*** PROVIDED MATERIAL Section Begins ***
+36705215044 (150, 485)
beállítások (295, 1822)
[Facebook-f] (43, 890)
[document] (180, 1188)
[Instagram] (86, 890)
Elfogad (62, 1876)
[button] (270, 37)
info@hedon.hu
*** PROVIDED MATERIAL Section Ends ***
*** PROVIDED MATERIAL Section Begins ***
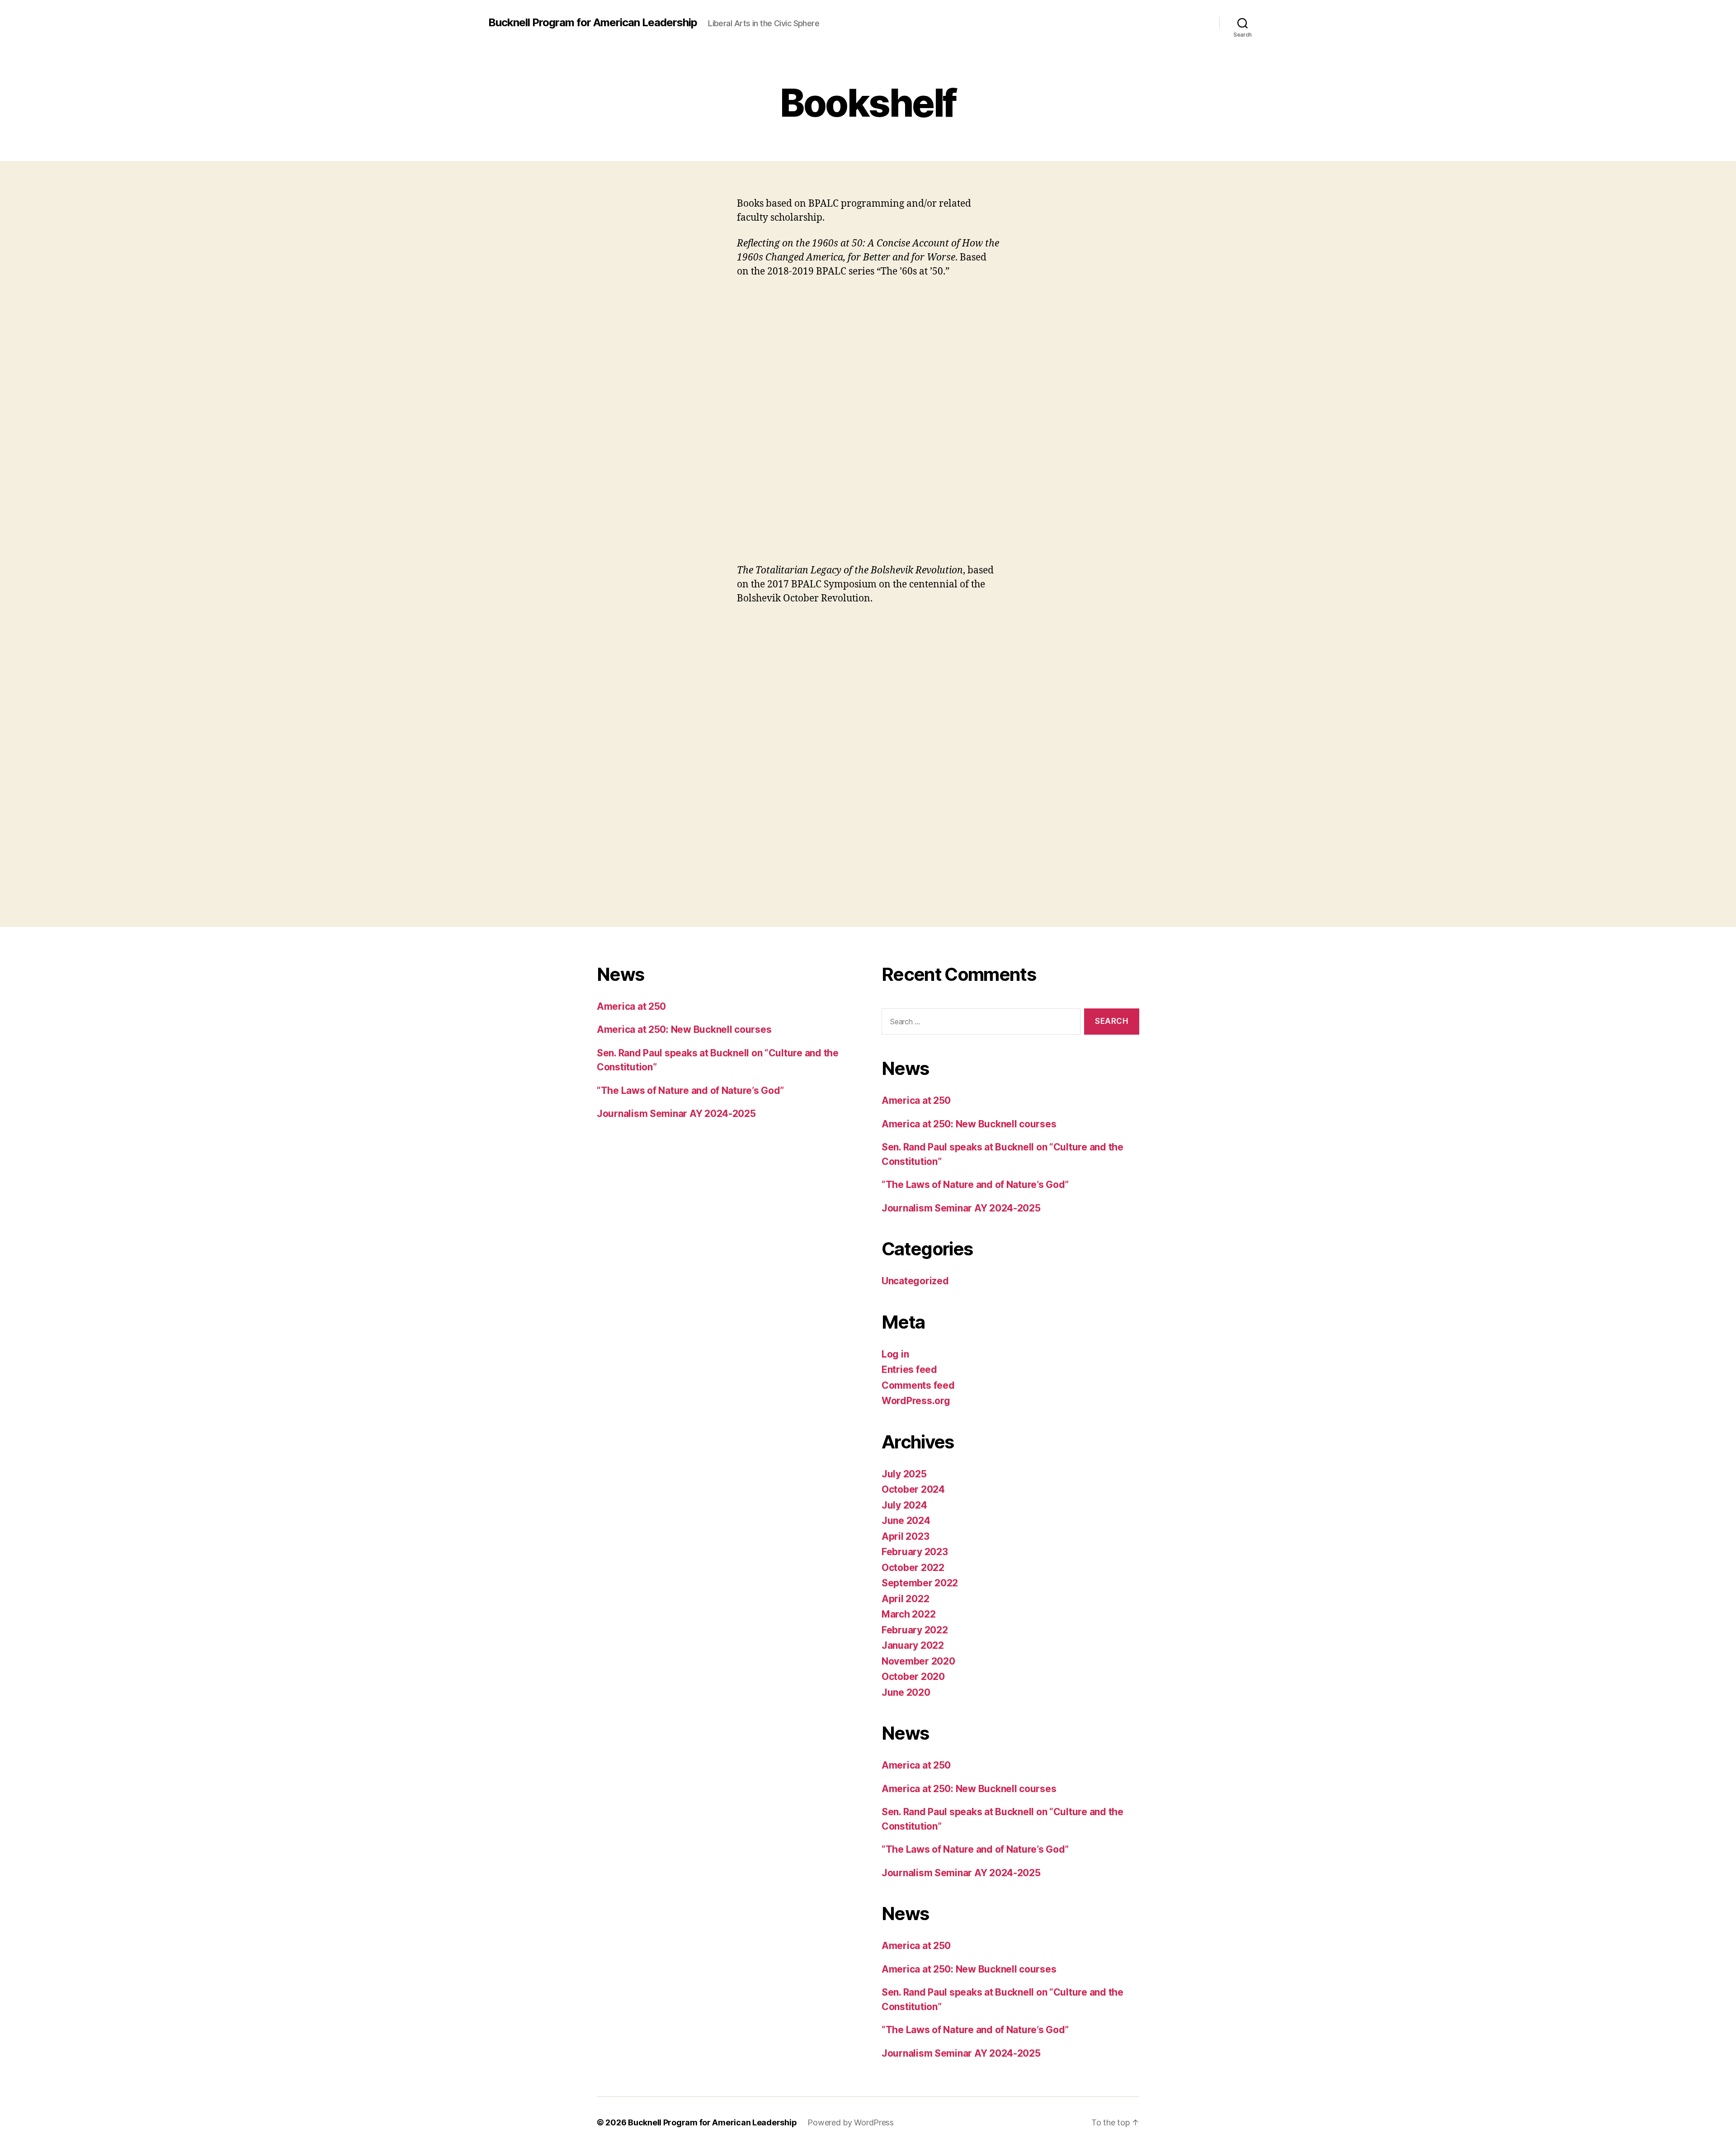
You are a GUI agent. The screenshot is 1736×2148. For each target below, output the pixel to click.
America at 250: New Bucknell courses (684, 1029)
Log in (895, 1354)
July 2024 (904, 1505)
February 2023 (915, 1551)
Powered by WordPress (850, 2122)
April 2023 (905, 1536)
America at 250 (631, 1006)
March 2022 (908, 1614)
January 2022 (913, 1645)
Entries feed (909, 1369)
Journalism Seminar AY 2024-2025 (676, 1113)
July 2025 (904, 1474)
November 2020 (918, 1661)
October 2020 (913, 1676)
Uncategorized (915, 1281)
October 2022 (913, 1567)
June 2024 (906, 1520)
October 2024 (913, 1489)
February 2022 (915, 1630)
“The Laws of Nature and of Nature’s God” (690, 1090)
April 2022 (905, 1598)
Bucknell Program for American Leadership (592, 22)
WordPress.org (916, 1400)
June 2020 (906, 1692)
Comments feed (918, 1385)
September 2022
*** PROVIDED MATERIAL Section Ends ***
EXERCISE PROMPT:
Search the entries above for the word "WordPress", and copy every line where it occurs.

YOUR RESPONSE:
Powered by WordPress (850, 2122)
WordPress.org (916, 1400)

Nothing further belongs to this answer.